→ Instructions for the task
Transcribe, word for word and without additions, each line below from the one containing "ul. Gałczyńskiego (postępy prac) (249, 1480)" through the one containing "love (1125, 1691)", both ends included.

++++++++++++++++++++

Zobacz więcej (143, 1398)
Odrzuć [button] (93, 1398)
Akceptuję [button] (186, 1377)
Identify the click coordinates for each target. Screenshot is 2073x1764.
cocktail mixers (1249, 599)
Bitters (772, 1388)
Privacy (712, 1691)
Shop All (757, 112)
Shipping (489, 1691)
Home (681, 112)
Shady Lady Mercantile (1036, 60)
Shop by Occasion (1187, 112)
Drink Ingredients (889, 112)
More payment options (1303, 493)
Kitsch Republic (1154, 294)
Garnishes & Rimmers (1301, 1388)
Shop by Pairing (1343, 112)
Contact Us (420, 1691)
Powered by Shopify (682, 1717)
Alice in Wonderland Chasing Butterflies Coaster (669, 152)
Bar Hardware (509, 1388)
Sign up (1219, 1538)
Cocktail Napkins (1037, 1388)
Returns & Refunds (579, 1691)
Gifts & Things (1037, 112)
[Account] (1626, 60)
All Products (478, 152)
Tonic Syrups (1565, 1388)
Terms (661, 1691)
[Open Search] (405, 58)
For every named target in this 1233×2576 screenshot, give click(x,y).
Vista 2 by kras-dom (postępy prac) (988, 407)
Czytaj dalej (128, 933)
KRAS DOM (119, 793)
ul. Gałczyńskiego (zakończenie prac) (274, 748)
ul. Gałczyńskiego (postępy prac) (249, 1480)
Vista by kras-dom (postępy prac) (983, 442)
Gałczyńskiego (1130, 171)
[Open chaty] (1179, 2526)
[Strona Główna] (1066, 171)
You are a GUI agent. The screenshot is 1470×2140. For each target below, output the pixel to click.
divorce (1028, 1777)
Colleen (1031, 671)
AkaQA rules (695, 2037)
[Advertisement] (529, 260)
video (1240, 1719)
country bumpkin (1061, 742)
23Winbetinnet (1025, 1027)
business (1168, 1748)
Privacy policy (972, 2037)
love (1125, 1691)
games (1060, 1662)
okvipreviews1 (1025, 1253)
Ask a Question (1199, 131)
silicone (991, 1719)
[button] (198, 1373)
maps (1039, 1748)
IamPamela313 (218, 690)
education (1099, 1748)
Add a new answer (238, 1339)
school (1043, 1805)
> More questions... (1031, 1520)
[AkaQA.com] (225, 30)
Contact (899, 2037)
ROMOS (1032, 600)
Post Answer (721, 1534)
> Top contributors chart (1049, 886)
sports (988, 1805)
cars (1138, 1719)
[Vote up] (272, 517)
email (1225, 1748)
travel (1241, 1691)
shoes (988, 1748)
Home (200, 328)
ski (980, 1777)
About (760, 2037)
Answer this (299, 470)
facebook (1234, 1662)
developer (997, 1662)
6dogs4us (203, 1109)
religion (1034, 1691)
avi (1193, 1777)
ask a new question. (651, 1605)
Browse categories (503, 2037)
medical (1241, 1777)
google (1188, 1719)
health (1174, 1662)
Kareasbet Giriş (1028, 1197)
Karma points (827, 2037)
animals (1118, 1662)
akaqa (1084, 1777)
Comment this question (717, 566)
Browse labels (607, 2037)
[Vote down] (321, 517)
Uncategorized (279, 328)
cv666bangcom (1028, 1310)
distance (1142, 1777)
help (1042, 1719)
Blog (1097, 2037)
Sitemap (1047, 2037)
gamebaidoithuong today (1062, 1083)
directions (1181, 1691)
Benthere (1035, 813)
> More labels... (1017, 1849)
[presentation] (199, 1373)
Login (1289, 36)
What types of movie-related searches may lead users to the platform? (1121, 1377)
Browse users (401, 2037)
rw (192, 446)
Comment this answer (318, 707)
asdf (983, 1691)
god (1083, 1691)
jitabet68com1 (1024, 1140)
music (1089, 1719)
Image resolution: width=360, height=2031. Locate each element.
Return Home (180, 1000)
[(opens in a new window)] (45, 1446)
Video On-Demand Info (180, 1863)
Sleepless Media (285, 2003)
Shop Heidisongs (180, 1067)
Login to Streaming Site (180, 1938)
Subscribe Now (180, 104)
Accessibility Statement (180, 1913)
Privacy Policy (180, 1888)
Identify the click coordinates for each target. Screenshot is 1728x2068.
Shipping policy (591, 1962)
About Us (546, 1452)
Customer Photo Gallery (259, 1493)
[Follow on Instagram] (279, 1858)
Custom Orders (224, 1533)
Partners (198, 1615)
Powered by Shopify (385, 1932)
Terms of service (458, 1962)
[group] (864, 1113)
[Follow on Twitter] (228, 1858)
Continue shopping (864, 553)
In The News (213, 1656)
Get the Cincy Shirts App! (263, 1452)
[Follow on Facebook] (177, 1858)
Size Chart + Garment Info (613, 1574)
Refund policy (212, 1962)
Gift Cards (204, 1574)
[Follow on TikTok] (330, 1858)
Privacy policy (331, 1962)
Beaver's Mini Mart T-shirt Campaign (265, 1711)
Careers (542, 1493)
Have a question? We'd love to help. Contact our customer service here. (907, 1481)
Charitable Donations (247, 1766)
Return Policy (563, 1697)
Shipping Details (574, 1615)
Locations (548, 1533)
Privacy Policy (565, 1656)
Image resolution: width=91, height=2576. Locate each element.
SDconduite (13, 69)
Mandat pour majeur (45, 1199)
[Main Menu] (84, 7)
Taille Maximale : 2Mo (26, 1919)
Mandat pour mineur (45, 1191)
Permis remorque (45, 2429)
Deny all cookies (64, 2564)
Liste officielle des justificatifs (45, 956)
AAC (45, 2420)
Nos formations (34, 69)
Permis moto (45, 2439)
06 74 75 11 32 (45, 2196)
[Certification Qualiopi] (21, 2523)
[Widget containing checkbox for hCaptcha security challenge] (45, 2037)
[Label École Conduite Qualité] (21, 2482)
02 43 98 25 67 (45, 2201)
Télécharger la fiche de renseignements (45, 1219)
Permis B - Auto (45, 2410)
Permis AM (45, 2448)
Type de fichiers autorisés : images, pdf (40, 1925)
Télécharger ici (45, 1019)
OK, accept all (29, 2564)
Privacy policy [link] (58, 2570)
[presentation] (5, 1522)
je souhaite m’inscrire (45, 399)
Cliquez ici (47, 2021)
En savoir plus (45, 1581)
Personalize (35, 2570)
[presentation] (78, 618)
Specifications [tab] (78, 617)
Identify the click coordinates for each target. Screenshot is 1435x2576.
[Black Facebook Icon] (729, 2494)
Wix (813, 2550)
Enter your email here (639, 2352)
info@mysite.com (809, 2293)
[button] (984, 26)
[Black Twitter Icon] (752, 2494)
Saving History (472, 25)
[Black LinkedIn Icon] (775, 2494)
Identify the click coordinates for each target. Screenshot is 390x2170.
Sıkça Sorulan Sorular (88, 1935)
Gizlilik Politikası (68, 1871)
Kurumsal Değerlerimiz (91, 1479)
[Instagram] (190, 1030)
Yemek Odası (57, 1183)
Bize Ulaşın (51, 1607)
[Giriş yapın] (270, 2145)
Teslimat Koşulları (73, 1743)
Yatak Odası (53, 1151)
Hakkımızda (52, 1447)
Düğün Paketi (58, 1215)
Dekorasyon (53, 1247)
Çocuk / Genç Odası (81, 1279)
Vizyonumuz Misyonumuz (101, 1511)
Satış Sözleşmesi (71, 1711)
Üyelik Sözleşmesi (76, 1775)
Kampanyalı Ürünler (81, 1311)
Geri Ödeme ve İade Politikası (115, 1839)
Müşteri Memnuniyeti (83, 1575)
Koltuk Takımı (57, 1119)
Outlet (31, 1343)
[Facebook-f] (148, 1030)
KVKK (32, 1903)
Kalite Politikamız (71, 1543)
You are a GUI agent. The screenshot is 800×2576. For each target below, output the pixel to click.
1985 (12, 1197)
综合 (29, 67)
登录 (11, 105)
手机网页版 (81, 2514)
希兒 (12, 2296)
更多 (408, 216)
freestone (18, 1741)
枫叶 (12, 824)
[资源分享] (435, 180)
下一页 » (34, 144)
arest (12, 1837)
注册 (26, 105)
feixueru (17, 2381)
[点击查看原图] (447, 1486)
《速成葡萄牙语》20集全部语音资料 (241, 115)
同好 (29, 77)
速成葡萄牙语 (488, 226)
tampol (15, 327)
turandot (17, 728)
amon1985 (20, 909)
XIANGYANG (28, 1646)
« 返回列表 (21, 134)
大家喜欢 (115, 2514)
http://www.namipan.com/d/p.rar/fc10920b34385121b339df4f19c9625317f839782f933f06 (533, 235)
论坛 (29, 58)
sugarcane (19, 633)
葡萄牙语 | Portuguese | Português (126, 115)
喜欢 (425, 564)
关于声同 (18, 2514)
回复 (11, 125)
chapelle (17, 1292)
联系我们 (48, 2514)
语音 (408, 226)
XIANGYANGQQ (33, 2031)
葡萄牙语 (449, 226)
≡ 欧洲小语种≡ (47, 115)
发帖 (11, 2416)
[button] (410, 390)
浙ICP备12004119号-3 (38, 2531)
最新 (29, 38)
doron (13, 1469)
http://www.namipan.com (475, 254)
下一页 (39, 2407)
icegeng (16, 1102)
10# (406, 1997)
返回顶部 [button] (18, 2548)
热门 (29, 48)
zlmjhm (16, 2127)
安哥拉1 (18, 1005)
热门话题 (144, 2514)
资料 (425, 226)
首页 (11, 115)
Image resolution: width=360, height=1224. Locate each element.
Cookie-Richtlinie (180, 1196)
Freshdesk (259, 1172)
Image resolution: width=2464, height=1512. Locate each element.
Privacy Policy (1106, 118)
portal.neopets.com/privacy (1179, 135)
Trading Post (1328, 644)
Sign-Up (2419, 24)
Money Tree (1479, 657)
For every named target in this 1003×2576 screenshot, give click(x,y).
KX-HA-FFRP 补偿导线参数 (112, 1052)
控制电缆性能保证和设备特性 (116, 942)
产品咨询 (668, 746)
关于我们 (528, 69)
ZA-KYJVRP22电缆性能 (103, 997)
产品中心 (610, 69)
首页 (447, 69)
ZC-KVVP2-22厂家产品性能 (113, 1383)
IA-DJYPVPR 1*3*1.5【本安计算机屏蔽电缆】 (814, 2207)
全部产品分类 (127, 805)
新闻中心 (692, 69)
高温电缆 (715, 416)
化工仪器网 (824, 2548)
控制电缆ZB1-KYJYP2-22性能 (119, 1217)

++++++++++++++++++++

→ Completed exercise
ul. Gałczyńskiego (postępy prac) (249, 1480)
Vista by kras-dom (postępy prac) (983, 442)
Gałczyńskiego (1130, 171)
[Open chaty] (1179, 2526)
[Strona Główna] (1066, 171)
You are a GUI agent. The screenshot is 1470×2140. For each target below, output the pixel to click.
divorce (1028, 1777)
Colleen (1031, 671)
AkaQA rules (695, 2037)
[Advertisement] (529, 260)
video (1240, 1719)
country bumpkin (1061, 742)
23Winbetinnet (1025, 1027)
business (1168, 1748)
Privacy policy (972, 2037)
love (1125, 1691)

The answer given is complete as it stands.